Дискуссионная энергия материала в полную силу оказалась реализованной в сидячей дискуссии реальных юных феминисток (Элла Россман, Дарья Серенко, Саша Алексеева, Наталья Поляк), приглашенных драмрежом в свой проект. Непринужденно расположившись на краю сцены по окончании спектакля, они изложили свой взгляд на современную гендерную проблематику, вопросы жестокости в современном обществе, и оказались в своей стихии гораздо более свежи и естественны, раскованны и наступательны, чем сами исполнители. Они, в отличие от Милды, пока не хотят ребенка – пока не оздоровится обстановка вокруг.

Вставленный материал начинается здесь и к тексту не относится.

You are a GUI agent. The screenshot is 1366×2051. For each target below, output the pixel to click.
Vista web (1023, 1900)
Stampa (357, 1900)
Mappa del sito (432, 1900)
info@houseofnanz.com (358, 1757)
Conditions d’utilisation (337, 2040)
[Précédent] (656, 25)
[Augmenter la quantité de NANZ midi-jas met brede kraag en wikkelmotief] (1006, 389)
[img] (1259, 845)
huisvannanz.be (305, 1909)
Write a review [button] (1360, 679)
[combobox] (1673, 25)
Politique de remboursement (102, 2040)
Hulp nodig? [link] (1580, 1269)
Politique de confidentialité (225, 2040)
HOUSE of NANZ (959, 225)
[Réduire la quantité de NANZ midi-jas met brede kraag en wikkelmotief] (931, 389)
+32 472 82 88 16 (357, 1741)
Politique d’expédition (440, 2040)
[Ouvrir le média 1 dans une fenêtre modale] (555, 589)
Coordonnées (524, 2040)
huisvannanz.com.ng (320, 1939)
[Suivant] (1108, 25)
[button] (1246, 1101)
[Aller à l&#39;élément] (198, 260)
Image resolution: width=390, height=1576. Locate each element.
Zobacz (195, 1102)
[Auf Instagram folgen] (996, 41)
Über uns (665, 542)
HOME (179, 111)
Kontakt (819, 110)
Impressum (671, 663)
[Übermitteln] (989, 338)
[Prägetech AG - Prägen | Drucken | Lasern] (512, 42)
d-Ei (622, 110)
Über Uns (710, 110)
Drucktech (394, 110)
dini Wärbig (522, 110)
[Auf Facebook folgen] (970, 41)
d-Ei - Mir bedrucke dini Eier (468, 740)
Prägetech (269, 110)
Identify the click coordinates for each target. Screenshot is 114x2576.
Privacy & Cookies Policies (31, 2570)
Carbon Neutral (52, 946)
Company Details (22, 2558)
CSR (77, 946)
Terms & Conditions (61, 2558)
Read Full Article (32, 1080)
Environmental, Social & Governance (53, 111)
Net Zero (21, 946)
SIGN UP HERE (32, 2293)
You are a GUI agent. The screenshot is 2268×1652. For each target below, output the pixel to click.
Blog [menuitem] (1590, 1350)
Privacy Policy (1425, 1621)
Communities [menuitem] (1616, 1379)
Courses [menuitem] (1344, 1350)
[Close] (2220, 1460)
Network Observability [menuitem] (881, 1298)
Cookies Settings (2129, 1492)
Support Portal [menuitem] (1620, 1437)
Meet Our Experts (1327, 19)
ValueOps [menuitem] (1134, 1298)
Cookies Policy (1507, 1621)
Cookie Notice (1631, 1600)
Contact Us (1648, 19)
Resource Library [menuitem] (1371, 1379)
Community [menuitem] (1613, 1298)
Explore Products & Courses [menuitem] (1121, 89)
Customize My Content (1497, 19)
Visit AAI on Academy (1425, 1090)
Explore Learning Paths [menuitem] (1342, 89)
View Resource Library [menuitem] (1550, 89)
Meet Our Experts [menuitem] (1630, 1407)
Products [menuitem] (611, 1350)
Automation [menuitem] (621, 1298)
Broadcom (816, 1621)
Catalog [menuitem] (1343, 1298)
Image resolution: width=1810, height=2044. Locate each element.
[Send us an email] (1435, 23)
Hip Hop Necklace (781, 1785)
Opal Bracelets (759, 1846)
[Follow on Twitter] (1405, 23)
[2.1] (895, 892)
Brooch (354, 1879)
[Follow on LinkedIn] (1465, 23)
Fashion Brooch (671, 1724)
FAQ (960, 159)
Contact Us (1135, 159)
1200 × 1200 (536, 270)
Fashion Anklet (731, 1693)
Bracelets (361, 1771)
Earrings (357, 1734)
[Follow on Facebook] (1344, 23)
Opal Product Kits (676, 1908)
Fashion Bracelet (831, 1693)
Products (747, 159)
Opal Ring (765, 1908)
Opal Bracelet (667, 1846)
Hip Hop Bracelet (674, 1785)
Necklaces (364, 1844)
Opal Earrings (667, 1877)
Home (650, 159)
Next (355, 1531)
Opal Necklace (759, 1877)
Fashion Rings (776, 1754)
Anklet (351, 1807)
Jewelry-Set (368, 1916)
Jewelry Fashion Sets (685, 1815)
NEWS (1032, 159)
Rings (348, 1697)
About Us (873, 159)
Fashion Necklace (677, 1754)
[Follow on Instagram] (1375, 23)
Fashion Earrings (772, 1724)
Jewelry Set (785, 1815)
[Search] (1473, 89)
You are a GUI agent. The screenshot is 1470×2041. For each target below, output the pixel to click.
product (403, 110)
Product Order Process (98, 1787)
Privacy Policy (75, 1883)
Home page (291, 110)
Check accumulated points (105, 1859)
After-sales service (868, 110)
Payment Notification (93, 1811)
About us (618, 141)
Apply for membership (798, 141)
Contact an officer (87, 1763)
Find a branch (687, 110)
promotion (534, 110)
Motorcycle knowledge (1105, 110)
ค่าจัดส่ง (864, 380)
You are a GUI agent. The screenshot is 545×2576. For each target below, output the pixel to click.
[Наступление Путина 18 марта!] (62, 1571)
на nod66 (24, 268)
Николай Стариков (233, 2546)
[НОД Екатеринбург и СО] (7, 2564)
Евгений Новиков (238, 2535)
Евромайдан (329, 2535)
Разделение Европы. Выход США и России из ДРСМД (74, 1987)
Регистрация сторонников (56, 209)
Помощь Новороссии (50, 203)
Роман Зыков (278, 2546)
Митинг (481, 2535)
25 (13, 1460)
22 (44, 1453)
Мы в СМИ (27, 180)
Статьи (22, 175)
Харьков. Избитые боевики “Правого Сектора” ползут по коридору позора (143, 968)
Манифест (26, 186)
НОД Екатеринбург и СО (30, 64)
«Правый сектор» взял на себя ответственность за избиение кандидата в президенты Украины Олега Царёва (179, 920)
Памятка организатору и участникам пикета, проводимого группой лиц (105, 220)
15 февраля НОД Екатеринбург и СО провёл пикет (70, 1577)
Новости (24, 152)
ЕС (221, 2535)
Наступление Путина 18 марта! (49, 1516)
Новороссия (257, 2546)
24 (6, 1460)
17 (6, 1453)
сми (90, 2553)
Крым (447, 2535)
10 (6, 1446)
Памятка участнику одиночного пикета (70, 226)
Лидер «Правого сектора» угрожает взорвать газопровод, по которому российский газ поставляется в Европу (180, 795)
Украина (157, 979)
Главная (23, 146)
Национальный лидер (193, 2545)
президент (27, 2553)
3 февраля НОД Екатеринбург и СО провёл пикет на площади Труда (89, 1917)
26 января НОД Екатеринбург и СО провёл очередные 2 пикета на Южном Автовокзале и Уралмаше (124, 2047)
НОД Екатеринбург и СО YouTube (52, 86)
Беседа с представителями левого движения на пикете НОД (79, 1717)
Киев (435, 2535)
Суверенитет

Девушкам удалось связать довольно бескровные метания героини пьесы со злобой сегодняшнего дня, в жажде личной правды, в жестокости, но и в обоснованности обвинений отказать им было невозможно. Ведя себя очень корректно и интеллигентно, девушки, тем не менее, обострили радикализм и схематизм третьяковских парадоксов и апорий до предела; кое-кто из зала готов был ринуться на них с открытым забралом. Опасен ли этот радикализм для нашего общества? Надо понимать, что радикализм чаще всего вскрывает нарыв нерешенных, загнанных в подполье проблем, так было со студенческим движением протеста на Западе 60-х годов, которое способствовало оздоровлению общественной атмосферы, до этого дожили и мы.
Как далеко мы ушли от Мейерхольда? Насколько мы приблизились к нему? Эти театрально-эстестические вопросы, лишь стороной возникавшие в постановке, тем не менее, далеко не второстепенные для нашей сцены.